A Fifa deu o contrato para a venda de pacotes da Copa do Mundo à empresa que perdeu a concorrência interna realizada pela própria entidade. Mas a companhia derrotada tinha um outro ativo: ela faz parte de um conglomerado presidido pelo sobrinho de Joseph Blatter, o presidente da Fifa. A empresa é a mesma que está sendo processada no Brasil por atuar na venda ilegal de ingressos.
Documentos exclusivos obtidos pela reportagem do jornal O Estado de S. Paulo revelam que a empresa Byrom concorria em 2012 com a Kuoni, uma gigante do setor do turismo mundial. Em 12 páginas de avaliação da licitação, os técnicos da Fifa chegaram à conclusão de que a Byrom não estava capacitada para realizar as vendas de pacotes para a Copa de 2018 e o modelo comercial nem sequer cobriria os custos. Mesmo assim, a empresa ficou com o contrato.
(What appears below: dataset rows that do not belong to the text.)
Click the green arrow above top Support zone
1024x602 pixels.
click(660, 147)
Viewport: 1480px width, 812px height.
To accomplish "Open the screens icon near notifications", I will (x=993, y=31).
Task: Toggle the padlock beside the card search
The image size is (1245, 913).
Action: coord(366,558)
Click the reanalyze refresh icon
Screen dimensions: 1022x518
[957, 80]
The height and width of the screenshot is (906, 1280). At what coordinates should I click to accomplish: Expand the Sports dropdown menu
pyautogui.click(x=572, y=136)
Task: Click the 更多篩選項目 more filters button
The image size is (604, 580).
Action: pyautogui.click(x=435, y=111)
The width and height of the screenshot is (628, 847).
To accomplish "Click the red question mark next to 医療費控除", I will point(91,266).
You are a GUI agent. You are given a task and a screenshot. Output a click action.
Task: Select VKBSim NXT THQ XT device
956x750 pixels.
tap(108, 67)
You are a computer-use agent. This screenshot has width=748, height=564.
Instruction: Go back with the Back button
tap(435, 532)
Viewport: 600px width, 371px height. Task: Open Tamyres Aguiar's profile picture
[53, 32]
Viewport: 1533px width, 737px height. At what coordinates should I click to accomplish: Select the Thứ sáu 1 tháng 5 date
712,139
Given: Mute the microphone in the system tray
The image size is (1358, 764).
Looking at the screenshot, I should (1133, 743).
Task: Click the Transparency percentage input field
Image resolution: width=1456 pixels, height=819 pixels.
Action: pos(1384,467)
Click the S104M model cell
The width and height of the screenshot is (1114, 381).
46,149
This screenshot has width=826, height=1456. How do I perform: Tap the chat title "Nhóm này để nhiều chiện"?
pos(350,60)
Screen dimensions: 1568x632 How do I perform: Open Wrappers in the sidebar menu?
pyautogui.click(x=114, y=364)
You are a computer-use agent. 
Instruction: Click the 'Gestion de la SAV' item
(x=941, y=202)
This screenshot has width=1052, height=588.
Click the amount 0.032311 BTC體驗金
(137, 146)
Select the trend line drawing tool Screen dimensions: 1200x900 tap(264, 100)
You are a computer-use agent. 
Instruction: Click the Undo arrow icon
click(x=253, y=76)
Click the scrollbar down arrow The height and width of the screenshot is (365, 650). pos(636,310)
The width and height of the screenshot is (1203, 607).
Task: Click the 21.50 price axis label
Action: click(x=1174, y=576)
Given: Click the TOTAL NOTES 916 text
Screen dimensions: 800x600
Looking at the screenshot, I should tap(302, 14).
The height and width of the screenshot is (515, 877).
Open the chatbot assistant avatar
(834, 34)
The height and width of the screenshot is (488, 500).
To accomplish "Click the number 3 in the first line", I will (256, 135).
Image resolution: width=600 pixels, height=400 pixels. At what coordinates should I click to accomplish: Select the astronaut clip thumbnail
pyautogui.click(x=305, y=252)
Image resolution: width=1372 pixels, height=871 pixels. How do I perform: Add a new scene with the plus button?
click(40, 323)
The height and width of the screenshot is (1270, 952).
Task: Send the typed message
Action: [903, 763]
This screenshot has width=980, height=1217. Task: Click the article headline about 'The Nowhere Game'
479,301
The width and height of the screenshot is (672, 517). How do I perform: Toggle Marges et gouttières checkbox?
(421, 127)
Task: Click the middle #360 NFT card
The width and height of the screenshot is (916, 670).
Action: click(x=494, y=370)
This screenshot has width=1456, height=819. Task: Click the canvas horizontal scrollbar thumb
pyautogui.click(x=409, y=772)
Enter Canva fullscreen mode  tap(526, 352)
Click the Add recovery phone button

A Byrom é uma empresa administrada pelos irmãos mexicanos Enrique e Jaime Byrom. Ela é, no fundo, uma subsidiária da Match, empresa que tem como seu CEO Philippe Blatter, sobrinho de Joseph Blatter. No Brasil, em julho, a Polícia do Rio emitiu uma ordem de prisão contra um dos funcionários da empresa por suspeita de envolvimento na venda ilegal de ingressos. Os irmãos Byrom rejeitam a acusação.
Há uma semana, em Zurique, o secretário-geral da Fifa, Jérôme Valcke, confirmou que a Byrom será mantida para a Copa de 2018, na Rússia. “O trabalho feito pela Match administrando nossa operação de ingressos tem sido ótimo”, disse ele.
O problema é que os documentos oficiais da licitação da Fifa revelam uma conclusão radicalmente oposta às declarações de Valcke. Num informe de 22 de novembro de 2012, a Fifa aponta que a Byrom e a Kuoni foram selecionadas como finalistas da licitação para ficar com os contratos de 2018. Em todos os critérios estabelecidos pela Fifa, a Byrom foi derrotada de forma clara pela Kuoni, com 51 pontos contra apenas 22 da Byrom, que acabou ficando com o contrato.
O documento termina com uma declaração inequívoca. “Recomendação: selecionar a Kuoni.” O trabalho também alerta que, no caso de a Byrom vencer a disputa, a Fifa continuaria “totalmente exposta” em uma situação de turbulência e teria de garantir um financiamento de US$ 50 milhões para a empresa realizar seu trabalho. No caso da Kuoni, nenhum aporte da Fifa seria necessário. Mas nada disso foi suficiente para romper a aliança entre tio e sobrinho.